**Document excerpt**.
Blood Pressure (BP) was measured after 10 min of rest, with the patient sitting in a back-supporting position, with their legs uncrossed, feet flat on the floor, and arm at heart level. 2 measurements were obtained, and the mean was used in the current study.
Some patients were evaluated through ankle–brachial index measurement. The patients sat in a supine position, and using a portable Doppler ultrasound and blood pressure cuffs, systolic BP was measured in both arms and legs. The ankle–brachial index was calculated as the ratio of ankle to brachial systolic BP.

2.4. Biological Assessment

The biological assessment included HbA1c (normal values <5.7%), glycaemia (normal range: 70–100 mg/dL), total cholesterol (normal range: 50–200 mg/dL), HDL-cholesterol (normal value, <55 mg/dL), LDL-cholesterol (normal value according to cardiovascular risk score, mostly <55 mg/dL), triglycerides (normal range: 50–150 mg/dL), uric acid (normal value 2.40–5.7 mg/dL), creatinine (normal value 0.50–1.10 mg/dL), TGO (normal value <32 UI/L), TGP (normal value <33 UI/L), GGT (normal value 5.00–36.00 UI/L), eGFR (normal value >60 mL/min/17.3 m2), urea (normal value 7.40–49.00 mg/dL), haemoglobin (normal value 11.70–15.00 g/dL), hematocrit (normal value 36.00–48.00 mg/dL), platelets (normal value 150.00–450.00/uL), urinary albumin–creatinine ratio (UAC normal value <30 mg/g creatinine).

2.5. MASLD Assessment

The diagnosis of MASLD was established based on abdominal ultrasonography (US), performed by the same operator using a Philips HD11XE system (Philips, Washington, DC, USA) equipped with a C5-2 convex array probe (2.0–5.0 MHz). Hepatic steatosis was diagnosed based on increased hepatic echogenicity relative to the renal cortex (hepatorenal contrast), posterior beam attenuation, and blurring of intrahepatic vascular structures, in accordance with standard US criteria. After the confirmation of hepatic steatosis, the diagnosis of MASLD was made based on the presence of T2D, as per the cardiometabolic criteria. Other causes of secondary steatosis, such as ALD, MetALD, drug-induced liver injury, monogenic diseases, and chronic viral hepatitis B or C infection, and cryptogenic hepatic steatosis, were excluded.

**Instructions**.
1: In the study methods excerpt, rewrite the paragraph beginning "The diagnosis of MASLD was established" as a brief bulleted list that keeps its main facts.
2: Resume the study methods excerpt on blood pressure, laboratory tests, and MASLD assessment, starting right after its last sentence.

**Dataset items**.
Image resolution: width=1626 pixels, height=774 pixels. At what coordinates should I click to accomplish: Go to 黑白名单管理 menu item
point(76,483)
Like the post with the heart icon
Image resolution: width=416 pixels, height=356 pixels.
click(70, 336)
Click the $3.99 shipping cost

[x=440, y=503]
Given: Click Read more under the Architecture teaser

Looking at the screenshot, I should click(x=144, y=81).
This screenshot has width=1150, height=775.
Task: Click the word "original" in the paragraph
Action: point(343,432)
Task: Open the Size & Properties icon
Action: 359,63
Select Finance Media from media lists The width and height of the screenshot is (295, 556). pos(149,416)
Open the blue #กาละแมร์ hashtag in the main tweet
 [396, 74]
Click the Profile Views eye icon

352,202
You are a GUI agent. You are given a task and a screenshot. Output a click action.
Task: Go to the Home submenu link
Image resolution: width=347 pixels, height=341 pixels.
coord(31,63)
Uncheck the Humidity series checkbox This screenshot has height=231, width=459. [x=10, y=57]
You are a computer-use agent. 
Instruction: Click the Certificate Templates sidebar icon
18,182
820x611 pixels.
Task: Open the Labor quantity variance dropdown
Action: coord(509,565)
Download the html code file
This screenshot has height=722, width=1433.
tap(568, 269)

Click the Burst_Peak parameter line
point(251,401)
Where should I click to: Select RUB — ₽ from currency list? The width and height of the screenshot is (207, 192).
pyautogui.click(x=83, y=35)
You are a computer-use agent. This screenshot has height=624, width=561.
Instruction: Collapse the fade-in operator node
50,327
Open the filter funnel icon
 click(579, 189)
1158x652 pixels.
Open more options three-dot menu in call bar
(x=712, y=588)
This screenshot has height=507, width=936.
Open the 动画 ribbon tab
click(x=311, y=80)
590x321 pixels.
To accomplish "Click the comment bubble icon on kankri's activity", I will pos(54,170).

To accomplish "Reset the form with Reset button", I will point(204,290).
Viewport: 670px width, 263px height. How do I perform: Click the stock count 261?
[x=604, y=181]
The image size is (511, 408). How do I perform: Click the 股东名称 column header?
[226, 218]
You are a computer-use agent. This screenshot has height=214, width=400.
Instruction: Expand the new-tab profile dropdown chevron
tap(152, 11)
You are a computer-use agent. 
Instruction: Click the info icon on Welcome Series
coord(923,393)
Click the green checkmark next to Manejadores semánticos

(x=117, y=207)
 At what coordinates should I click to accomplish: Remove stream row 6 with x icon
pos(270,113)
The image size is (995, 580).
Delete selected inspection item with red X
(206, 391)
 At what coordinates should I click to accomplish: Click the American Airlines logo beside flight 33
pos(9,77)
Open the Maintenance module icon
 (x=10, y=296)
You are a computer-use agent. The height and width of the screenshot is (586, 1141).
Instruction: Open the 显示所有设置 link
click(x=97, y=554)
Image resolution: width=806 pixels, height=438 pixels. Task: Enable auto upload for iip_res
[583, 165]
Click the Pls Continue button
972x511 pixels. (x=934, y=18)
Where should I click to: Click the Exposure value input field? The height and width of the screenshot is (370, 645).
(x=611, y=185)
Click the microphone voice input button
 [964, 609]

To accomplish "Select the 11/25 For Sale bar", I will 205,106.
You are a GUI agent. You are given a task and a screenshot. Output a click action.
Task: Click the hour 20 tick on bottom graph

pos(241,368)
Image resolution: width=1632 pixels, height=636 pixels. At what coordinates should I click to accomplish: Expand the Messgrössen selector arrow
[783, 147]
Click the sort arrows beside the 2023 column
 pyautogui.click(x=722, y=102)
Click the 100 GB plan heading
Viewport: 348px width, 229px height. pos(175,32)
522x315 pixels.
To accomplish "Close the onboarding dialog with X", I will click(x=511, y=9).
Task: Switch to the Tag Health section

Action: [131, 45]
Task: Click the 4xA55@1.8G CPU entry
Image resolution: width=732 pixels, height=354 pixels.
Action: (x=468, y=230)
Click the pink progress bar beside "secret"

**Exercise responses**.
1:
- MASLD was diagnosed by abdominal ultrasonography, always performed by the same operator.
- The equipment was a Philips HD11XE system with a C5-2 convex array probe (2.0–5.0 MHz).
- Hepatic steatosis was identified by standard ultrasound criteria: increased hepatic echogenicity relative to the renal cortex, posterior beam attenuation, and blurring of intrahepatic vascular structures.
- Once steatosis was confirmed, MASLD was diagnosed based on the presence of T2D, per the cardiometabolic criteria.
- Excluded causes were ALD, MetALD, drug-induced liver injury, monogenic diseases, chronic viral hepatitis B or C infection, and cryptogenic hepatic steatosis.

2:
2.6. Ethical Approval

This study was conducted in accordance with the Helsinki Declaration and received ethical approval from the Ethical Committee of the NC Paulescu National Institute of Diabetes Mellitus, Nutrition and Metabolic Disorders, Bucharest, Romania, number 3196, dated 7 July 2023.

2.7. Statistical Analysis

Statistical analysis was performed using PSPP 2.1.1. and Excel 2021 software. Continuous variables were assessed for normality using the Shapiro–Wilk test and are presented as mean, standard deviation, or median and interquartile range. Categorical variables are expressed as frequencies and percentages. Comparisons between groups were conducted using the independent-samples t-test or the Mann–Whitney U test for continuous variables, and the chi-square test for categorical variables. Univariable logistic regression analysis was initially performed to evaluate the association between each variable and the presence of ASCVD. Subsequently, multivariable logistic regression models were constructed to assess independent predictors.
A baseline model including traditional cardiometabolic risk factors (age, gender, HbA1c, LDL-C, smoking status, MetS, T2D complications) was first developed. Hepatic fibrosis scores (FIB4 and ALERT) were added to evaluate the incremental predictive value. Separately, antidiabetic therapies (iSGLT2, GLP-1 Ra, iDPP4, sulfonylurea, insulin) were included followed by a fully adjusted model incorporating both hepatic and therapeutic variables.
Regression coefficients, odds ratios, 95% confidence intervals, and p-values were reported. A p-value < 0.05 was considered statistically significant. ROC curve analyses were performed to evaluate the discriminative ability of individual predictors for the presence of ASCVD. The AUC values reported in the tables under the ROC curves therefore correspond to individual variables included in each regression model. Because of the limited sample size and the small number of patients without ASCVD, formal model-level AUC comparisons based on predicted probabilities from the full multivariable models were not performed.

3. Results

Of the 101 patients initially screened for eligibility, 22 were excluded due to incomplete data, including incomplete biological profiles, missing medication data, incomplete ASCVD assessment, or unavailable abdominal ultrasound examination. Three patients refused to participate, and 30 patients met the exclusion criteria. Therefore, 46 patients were included in the final analysis, as shown in Figure 1.

3.1. Cohort’s Characteristics

The patients included were 63 ± 10.36 years old, mostly females (70%), with the MetS phenotype (obesity, poor glycaemic control, HBP, abdominal circumference, and altered lipid profile).
The main characteristics of the study group include demographic, T2D complications, comorbidities, and associated medications, and are summarized in Table 1.
Figure 1. Flowchart of patient selection. Metabolic Alcohol-related Liver Disease (MetALD).
Figure 1. Flowchart of patient selection. Metabolic Alcohol-related Liver Disease (MetALD).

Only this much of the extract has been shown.